Culture, et en particulier celle de la vigne, métiers de l'eau et en particulier la pêche, l'activité économique de la paroisse serait finalement bien banale si ne se développait un important relais de poste à la ferme de Plainchamp, bientôt doublé par les Ecuries du Roi édifiées en 1773. Ce sont ces écuries, vendues pendant la Révolution comme Bien National, que la ville rachète en 1910 pour faire du bâtiment survivant l'actuelle mairie.
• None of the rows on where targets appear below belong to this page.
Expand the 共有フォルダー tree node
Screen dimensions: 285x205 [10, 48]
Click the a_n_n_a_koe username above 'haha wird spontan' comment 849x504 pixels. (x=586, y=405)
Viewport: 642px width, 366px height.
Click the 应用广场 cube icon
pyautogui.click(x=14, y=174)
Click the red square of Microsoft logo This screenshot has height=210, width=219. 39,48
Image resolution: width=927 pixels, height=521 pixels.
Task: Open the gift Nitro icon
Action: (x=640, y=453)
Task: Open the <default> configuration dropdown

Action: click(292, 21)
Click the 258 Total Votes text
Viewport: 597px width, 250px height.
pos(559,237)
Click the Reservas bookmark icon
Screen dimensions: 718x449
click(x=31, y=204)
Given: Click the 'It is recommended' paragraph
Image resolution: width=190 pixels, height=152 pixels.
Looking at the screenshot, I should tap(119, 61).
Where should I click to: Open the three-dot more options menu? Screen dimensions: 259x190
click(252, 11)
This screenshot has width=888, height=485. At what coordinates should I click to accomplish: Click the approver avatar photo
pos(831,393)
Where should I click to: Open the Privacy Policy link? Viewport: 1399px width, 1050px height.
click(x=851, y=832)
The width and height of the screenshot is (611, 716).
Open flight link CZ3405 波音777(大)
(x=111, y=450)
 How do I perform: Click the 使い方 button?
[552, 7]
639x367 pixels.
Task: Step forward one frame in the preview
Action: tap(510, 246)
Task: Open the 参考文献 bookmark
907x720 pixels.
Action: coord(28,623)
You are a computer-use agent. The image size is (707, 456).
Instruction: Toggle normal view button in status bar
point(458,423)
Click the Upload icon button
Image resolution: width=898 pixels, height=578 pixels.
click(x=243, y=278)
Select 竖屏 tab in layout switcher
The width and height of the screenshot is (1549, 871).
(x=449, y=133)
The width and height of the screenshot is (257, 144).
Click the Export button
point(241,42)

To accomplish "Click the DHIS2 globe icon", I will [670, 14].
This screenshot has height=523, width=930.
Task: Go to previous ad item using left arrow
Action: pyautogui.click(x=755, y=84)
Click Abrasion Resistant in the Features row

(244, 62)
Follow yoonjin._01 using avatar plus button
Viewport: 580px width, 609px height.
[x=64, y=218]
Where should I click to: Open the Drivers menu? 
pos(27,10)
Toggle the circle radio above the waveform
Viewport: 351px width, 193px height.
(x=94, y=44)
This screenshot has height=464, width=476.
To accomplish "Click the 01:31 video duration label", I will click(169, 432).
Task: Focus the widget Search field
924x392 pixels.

Le XVIIIe siècle laisse décidément une marque importante sur le présent, puisque le château de Bellevue, acheté en 1756 par Dupleix, nous est également parvenu, son parc à flanc de coteau ayant en revanche fait l'objet d'un lotissement en 1908. L'orientation de Villeneuve-Saint-Georges vers les transports est puissamment accentuée en 1847 avec l'établissement du chemin de fer. Les ateliers de réparations, ouverts à Triage en 1882, emploient jusqu'à 2 500 ouvriers. C'est là qu'éclate en février 1920 la célèbre grève des cheminots de Villeneuve-Saint-Georges, qui rebondit en mai et se termine par l'échec que l'on sait.

Une autre activité économique importante, celle des sablières, marque également profondément la vie sociale de la commune : la grève déclenchée à la fin de 1907 aboutit le 30 juillet 1908 à une véritable bataille de rues, avec barricades, intervention de l'armée et quatre morts du côté des ouvriers. C'est à Villeneuve-Saint-Georges en bonne part que Clemenceau se taille sa solide réputation de « briseur de grèves ».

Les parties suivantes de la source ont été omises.